- [Work instructions]: Rescale the stretch from the line containing "10 tick label on the x axis?" through the line containing "point(457,328)", both included. Give those lines again with their requests, and multiply every coordinate in the answers by 2, rounding to whole numbers with halves going up.

- [Given data]:
━━━━━━━━━━━━━━━━

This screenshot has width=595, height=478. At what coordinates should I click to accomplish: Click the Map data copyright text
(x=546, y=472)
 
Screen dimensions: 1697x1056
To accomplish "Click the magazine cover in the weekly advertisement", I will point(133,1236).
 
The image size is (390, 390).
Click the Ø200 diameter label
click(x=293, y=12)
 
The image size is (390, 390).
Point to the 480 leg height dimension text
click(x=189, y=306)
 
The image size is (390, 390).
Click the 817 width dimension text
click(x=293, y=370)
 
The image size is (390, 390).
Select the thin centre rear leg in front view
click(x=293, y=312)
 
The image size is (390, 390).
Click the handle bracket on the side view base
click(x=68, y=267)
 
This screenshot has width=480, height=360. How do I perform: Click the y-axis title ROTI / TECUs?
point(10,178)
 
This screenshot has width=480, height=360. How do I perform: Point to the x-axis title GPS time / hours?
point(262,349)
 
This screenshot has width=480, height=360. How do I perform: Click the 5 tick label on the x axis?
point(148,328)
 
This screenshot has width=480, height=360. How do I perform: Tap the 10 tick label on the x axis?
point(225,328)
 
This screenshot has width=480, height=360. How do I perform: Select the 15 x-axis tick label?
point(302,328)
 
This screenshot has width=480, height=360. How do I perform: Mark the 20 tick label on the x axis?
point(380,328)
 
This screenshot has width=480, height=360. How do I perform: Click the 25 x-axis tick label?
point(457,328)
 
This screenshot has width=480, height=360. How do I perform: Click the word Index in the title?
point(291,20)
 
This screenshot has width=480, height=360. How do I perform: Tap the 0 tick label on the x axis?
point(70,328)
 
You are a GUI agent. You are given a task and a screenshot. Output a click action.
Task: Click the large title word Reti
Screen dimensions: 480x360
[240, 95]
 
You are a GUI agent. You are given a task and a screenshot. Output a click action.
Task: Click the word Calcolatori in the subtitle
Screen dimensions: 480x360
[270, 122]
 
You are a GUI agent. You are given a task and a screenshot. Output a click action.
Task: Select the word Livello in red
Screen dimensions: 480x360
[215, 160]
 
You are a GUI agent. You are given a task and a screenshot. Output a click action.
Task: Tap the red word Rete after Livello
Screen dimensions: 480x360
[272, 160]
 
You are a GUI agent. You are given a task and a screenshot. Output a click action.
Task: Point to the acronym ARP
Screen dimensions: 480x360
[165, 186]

━━━━━━━━━━━━━━━━

- [Response to the exercise]:
This screenshot has width=480, height=360. How do I perform: Tap the 10 tick label on the x axis?
point(450,656)
 
This screenshot has width=480, height=360. How do I perform: Select the 15 x-axis tick label?
point(604,656)
 
This screenshot has width=480, height=360. How do I perform: Mark the 20 tick label on the x axis?
point(760,656)
 
This screenshot has width=480, height=360. How do I perform: Click the 25 x-axis tick label?
point(914,656)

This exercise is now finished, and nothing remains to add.